As for the corner where the SQ cars were there was no where near 24 cars when I walked through (unless some of them were mixed in with some of the SPL vehicles). After I made my first pass I walked over to the IASCA/USACi/dB Drag booth and asked if there was another hall or area where the SQ portion of the show was and we were told they're all over there pointing to the corner. I did see some awesome cars with beautiful installs but I would have liked to chat with the owners and possibly take a listen. 

I am not bashing the judging, competitors, or promoters in regards to the quality or execution of the actual competition, all I'm saying here is that from a spectators point of view if you wanted to see or hear some SQ cars you were gonna be disappointed. No doubt SPL cars are cool to watch but SQ cars are what drive consumers into the stores and those sales are what keeps the industry moving forward. 
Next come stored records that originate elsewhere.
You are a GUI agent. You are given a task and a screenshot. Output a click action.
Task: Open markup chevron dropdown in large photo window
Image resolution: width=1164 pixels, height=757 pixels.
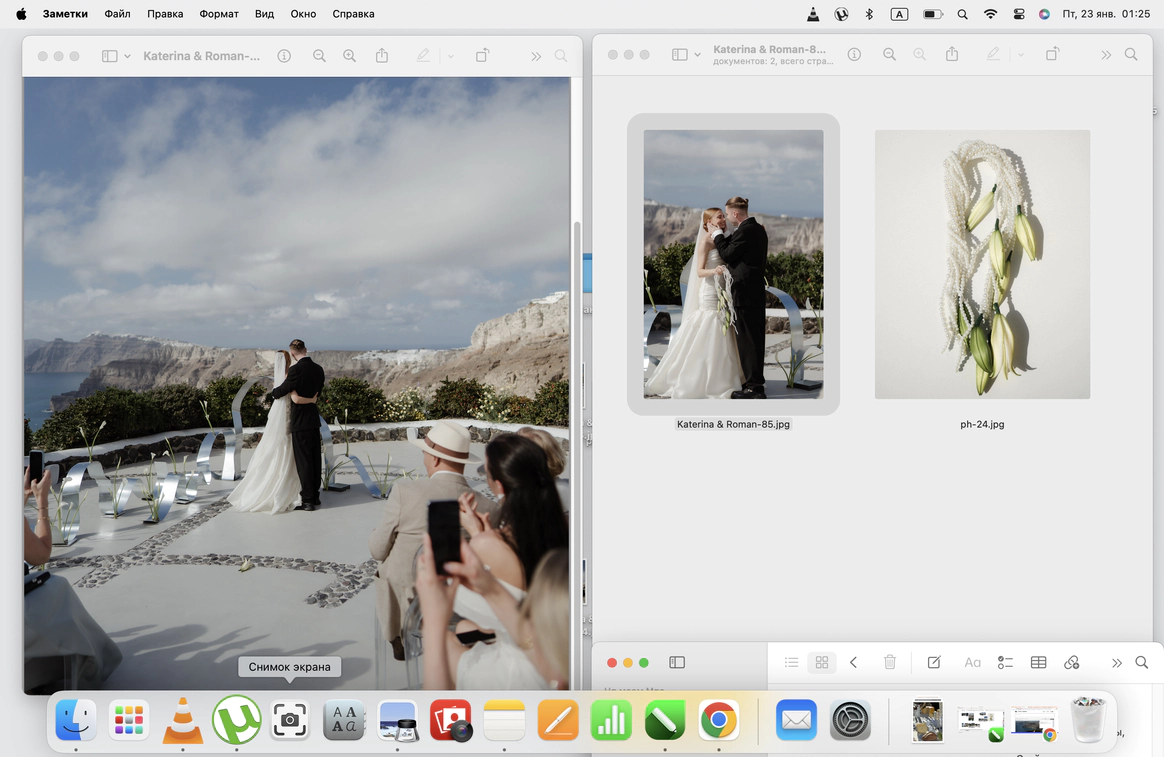pos(451,56)
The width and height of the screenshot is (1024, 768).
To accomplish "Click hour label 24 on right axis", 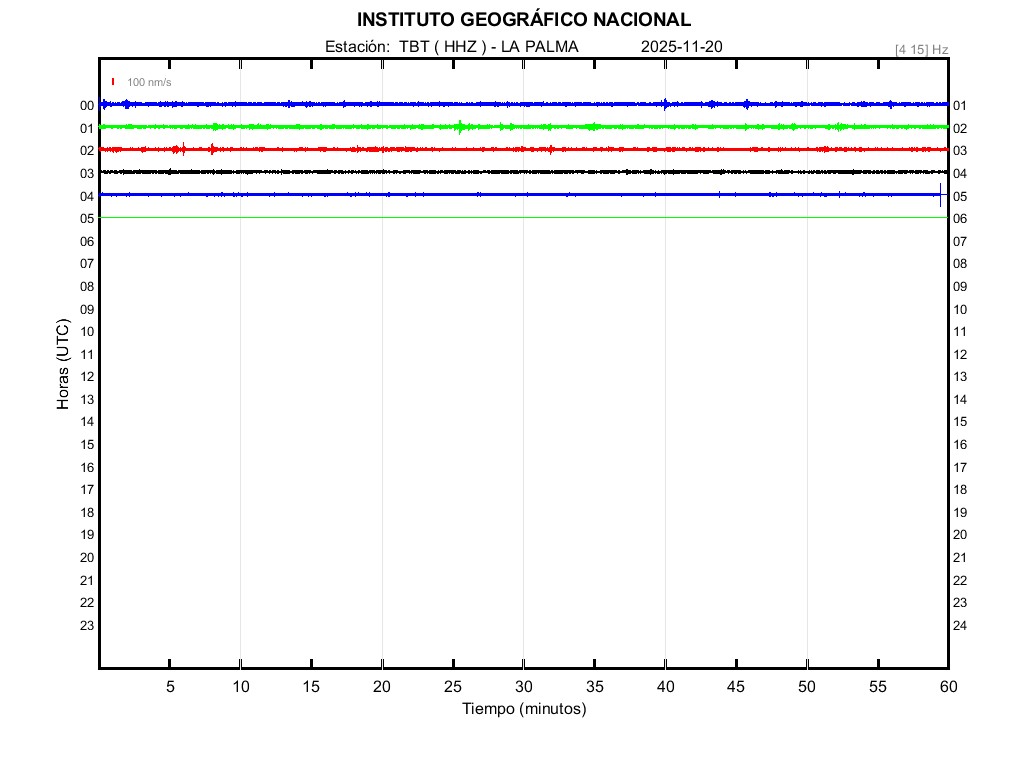I will tap(960, 626).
I planned the whole weekend around that show so I could see and hear some SQ cars and get a close up look at the new products available because I want to compete myself next year. I walked away empty handed, disappointed, and with absolutely nothing for my investment. I personally would have rather spent all that money on my system...


----------



## pocket5s (Jan 6, 2012)

I didn't realize the doors didn't open till 10 for the public, so yes from that point it would be difficult to get in some seat time on cars . Heck it was hard enough for me to get to sit in some due to time running out 

The two rows closest to the wall were all sq cars and a few on the third row were mixed with some spl cars. The only outier was Mark Eldridge's NASCAR because his was next to his booth. 

In general audio shows tend to not get much promotion and thus not a lot of spectators which is a shame. I'm sure a lot of it is just due to financially not being able to get advertising and such. The ones with the most foot traffic are the ones in conjunction with car shows, like Sketoes show in Conway. I don't know how those guys get the word out, but they do.


----------



## jsketoe (Aug 8, 2008)

there were 4 sq cars iver in usac spl, marks car, plus the corner they directed you to. we started pulling some cars out at 10am sunday, fyi. too loud. i was out driving around with the new owner of the GN.


----------



## Mic10is (Aug 20, 2007)

Its highly likely that when he came Saturday, thats when we had the majority of Cars pulled outside to do Install.


----------



## Micksh (Jul 27, 2011)

I thought it was a great show overall... I posted a thread with pics of some of the SQ cars. I only got one demo too, since I was involved with the SPL side, but was really impressed with the quality of the SQ cars and was surprised how many turned out on short notice honestly. They didn't really announce the SQ portion till really late. A separate building would be good though...


----------



## Micksh (Jul 27, 2011)

Here's the picture thread. http://diymobileaudio.com/forum/showthread.php?t=137683


----------



## lsm (Mar 11, 2009)

Wish I could have seen more of these. Very nice!


----------